* _Requirement A_:
Do the following statements agree with the essay on Challengers below? Answer yes or no for each, quoting the words from the essay that decide it.
(i) The writer loves A Bigger Splash more than the film it is loosely adapted from.
(ii) The podcast hosts agreed on where the central thesis of A Bigger Splash lies.
(iii) Challengers was released in the lead-up to Oscars season.
* _Requirement B_:
Answer these questions using the essay on Challengers below.
(i) Who hosted the podcast episode the writer listened to?
(ii) Which strike affected the release date of Challengers?
(iii) Whose score for Challengers is mentioned?
* _Requirement C_: Carry on writing the essay on Challengers below, starting after its final sentence.

* _Extract_:
I’d been waiting for Challengers. It’s a film I want to talk about, but one which – I’ve found – has proven surprisingly difficult to write through here. This is, I think, often the case with the films Luca Guadagnino has directed. For a certain type of filmgoer, they appeal in a way almost primal: we like them. We want to like them. We arrive prepared to like them. Yet, loquacious as we may tend to be with our critiques, we struggle with finding the words to articulate precisely why we need you to understand these films feel – just a little bit – made for us.
When I initially started drafting this I found myself catching up on an episode of the podcast “This Had Oscar Buzz” in which hosts Joe Reid and Chris Feil attempted to work through the nuances of one of my personal favorites, A Bigger Splash, and stumbled almost immediately into the hornet’s nest that comes with applying language to what is – in some ways – a vibe. I wasn’t surprised when the hosts discovered they had radically different interpretations of character intentions, that they couldn’t actually put an agreed upon pin in where the film’s central thesis is, what moral alignment it might have, or – even – who emerges as a main character.
I wasn’t surprised to hear it, but I did laugh.
In listening to that episode, I started to think it spoke more broadly to what’s interesting about Guadagnino’s films: it tends to be incredibly easy to take them in as breezily sexy (sometimes bloody) romps. The characters often operate on frequencies just chaotic enough to be seductive, the situations at quietly art-house levels of debauched, and he chooses actors with a knack for wordlessly communicating types of fierce desire, of hunger.

This is the first level a Guadagnino film operates on, and – frankly – it’s enough. The podcast episode contextualized this for me: I love A Bigger Splash, more – shamefully, honestly – than I love the film it’s loosely adapted from (La Piscine). Yet when I recommend it to people, I always pitch it as the ultimate “rich people being terrible on vacation” film, a sun-soaked, debauched good time, and when friends watch it – that’s precisely what they enjoy. Launch into a conversation, though, and suddenly you’re in the mess Reid and Feil found themselves in: picking away at form, historical margin notes, or dynamic and troubling character psychology, of social critique and agonies of influence. There’s a tangle just below the surface, a labyrinth of possibilities and visible roads not taken, and the motor of each film is fueled by exactly this tension.
Challengers is no exception, though I have to admit my initial take – which is arguably maybe the right one – is that it’s silly and fun and drunk as fuck on its own horniness. One of the first release date casualties of the SAG-AFTRA strike, the removal of Challengers from the lead-up to Oscars season has freed it to live its best vacation self; the conversations largely centered on the summer-appropriate tenniscore fashion, Loewe t-shirts, Zendaya’s red carpet looks and the thumping techno absurdity of its propulsive Reznor/Ross score – sure to launch a million tik toks.

* _Collected material_:
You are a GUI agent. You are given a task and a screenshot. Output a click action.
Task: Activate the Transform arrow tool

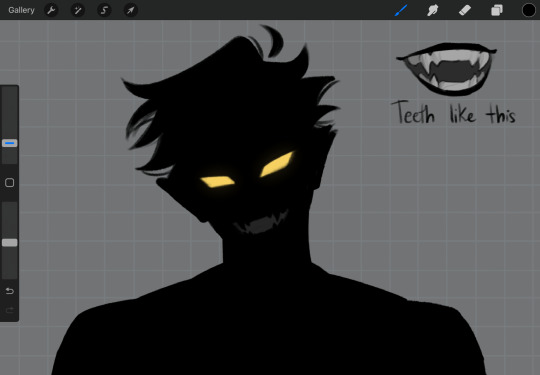click(x=131, y=10)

* _Exercise result A_:
(i) Yes: "I love A Bigger Splash, more – shamefully, honestly – than I love the film it’s loosely adapted from (La Piscine)"
(ii) No: "they couldn’t actually put an agreed upon pin in where the film’s central thesis is"
(iii) No: "the removal of Challengers from the lead-up to Oscars season"

* _Exercise result B_:
(i) Joe Reid and Chris Feil
(ii) The SAG-AFTRA strike
(iii) Reznor/Ross

* _Exercise result C_:
You could call it a love triangle movie, I guess, though the type of love at its core isn’t something we’d necessarily equate with the stuff of the Hollywood romance. As its title suggests, Challengers is adversarial, deeply combative, a tale of power dynamics and a deep-seated drive to retain the upper hand. The film follows three tennis players through volleyed time-skips; from the cusp of teenage, pro-ascension through stardom and to the verge of retirement (in the world of sports, a whopping 13 years). We enter the film with Tashi (Zendaya) and Art (Mike Faist) as a married couple, a dynamic duo with their faces plastered on a building-sized billboard ad for Aston Martin.
Tashi has become a manager, a coach to her Art Donaldson – her only client – after her own tennis superstardom crumbled as the result of an injury. What we can see – immediately – is what the game means to her versus Art; the way she lives it even as she can no longer play, and the way what’s emerging as either complacency or crisis for him solidly fucks what, for her, is the true point of their continued relationship. Art has been faltering, and so Tashi pushes him into a low-stakes endeavor; a challengers championship match in a upstate New York that she seems to hope will reconnect him with his own energized love of the sport.
The structure of the film is built around this present; a face-off we quickly realize is a sort of happenstance reconnection with Patrick Zweig (Josh O’Connor) an old adversary who also happens to be a former best friend and serious romantic rival for Tashi’s affections. He’s also a roguish figure, a down-and-out hustler with an apparent, self-serving amoral center. The visual staging of Donaldson vs. Zweig is blunt force with its obviousness; Tashi sits center court in the stands, Art on one side, Patrick on the other, and the film begins its rubbernecking back and forth; volleying relentlessly from past to present, from Art to Patrick, between the sexual lines of attrition and ferocious reunions and break-ups. It’s predictable and over-the-top and goofily funny and deliciously gossipy; its every mechanism all about pushing harder and going too far on the court becoming the very thing that makes it entertaining as fuck.

To paraphrase Oscar Wilde, everything in Challengers is about sex, except for the sex itself, which is power. As the film’s shot-caller, Tashi expresses this from youth, speaking to the screaming climax of the match Art and Patrick first see her play as an argument, its whole back and forth the playing out of an arc of a relationship. She’s aggressive in all facets of life, someone with a need for control she tends to flex just to prove her dominance; a tendency emerging in the film’s memorable, near screwball dalliance towards a hotel threesome, in which Tashi manipulates the friends into passionately making out with one another, playing out something she and the audience recognize as the undercurrent of their tension. Tashi gets off – she tells us as much – on watching some really good tennis. It’s damn near a kink.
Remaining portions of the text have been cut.